You know what I haven’t done in awhile? Read a book that’s just pure fun. That’s what Sorcery gave me — pure fun. I read the majority of this book while I was stuck at home with a cold and it’s the perfect read for a sick day. It reminded me in many ways of The Princess Bride — the ultimate sick day film — with it’s swaggering hero and delightful banter. Although it has some dark moments — it does, after all, feature a necromancy and conspiracy — I found this book to be an absolute delight. If you’re a little burned out on super grim fantasy books, I couldn’t recommend this one more highly.

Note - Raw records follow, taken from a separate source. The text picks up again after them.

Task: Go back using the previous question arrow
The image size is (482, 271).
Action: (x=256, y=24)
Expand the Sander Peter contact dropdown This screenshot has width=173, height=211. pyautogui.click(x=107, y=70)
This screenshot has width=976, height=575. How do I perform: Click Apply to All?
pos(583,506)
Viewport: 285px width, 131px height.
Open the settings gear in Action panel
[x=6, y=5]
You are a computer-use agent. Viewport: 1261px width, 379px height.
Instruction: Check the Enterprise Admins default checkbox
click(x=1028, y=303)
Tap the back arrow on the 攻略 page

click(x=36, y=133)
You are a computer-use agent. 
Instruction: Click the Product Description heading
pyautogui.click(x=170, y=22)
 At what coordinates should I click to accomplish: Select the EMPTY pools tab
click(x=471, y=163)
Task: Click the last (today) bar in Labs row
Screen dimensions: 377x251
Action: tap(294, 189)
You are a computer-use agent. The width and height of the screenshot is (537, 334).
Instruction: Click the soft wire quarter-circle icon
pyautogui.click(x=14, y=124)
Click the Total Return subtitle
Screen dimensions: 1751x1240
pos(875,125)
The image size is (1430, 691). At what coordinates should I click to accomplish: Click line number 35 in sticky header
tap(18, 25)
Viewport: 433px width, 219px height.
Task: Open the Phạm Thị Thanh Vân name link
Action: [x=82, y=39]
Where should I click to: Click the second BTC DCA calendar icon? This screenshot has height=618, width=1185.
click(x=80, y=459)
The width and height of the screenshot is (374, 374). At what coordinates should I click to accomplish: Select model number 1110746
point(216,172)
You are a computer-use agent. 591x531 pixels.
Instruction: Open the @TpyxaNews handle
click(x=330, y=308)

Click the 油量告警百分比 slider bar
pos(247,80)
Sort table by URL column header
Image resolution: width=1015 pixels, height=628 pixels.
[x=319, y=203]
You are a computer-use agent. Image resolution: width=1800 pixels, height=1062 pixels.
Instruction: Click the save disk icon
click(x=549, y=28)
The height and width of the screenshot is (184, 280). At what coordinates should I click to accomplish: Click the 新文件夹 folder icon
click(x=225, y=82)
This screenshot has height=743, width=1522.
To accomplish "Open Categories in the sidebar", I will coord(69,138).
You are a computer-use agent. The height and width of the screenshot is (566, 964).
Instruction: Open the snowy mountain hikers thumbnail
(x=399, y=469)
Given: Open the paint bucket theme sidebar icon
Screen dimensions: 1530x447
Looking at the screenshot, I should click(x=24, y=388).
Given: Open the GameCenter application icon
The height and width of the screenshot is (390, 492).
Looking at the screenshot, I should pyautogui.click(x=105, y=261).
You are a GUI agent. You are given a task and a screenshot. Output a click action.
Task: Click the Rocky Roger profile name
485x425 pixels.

The characters are at the heart of what makes this book so fun. I absolutely loved their relationships and the connections they forge as the story progresses. I will admit that Elizabeth was probably my least favourite of our three main characters though. It took me awhile to warm up to her and she initially came across as, ahem, not the brightest bulb in the chandelier. I understand that she grew up in isolation and didn’t have a lot of worldly experience, however I still had trouble connecting with her until the second half of the book. Although I’m not often a huge fan of YA heroes, I found Nathaniel totally charming and delightful.
However, one character stole the show for me, and that was Silas. The demonic servant who takes on the form of an adorable fluffy white cat (a reference to Mogget from Sabriel, perhaps?)? The quiet, non-human caretaker who looks after our bumbling humans from the shadows? Of course he was my favourite character. I would love a novella that takes place before Sorcery of Thorns that just follows Silas. Actually, I’d love a whole spin-off series about Silas. More Silas is required.
I was so surprised and impressed by Sorcery of Thorns. If you didn’t enjoy An Enchantment of Ravens but like the sound of this book, I’d highly encourage you to pick it up. Sorcery of Thorns is the perfect book to read in a single sitting — you’ll tumble into the pages and lose yourself in the story.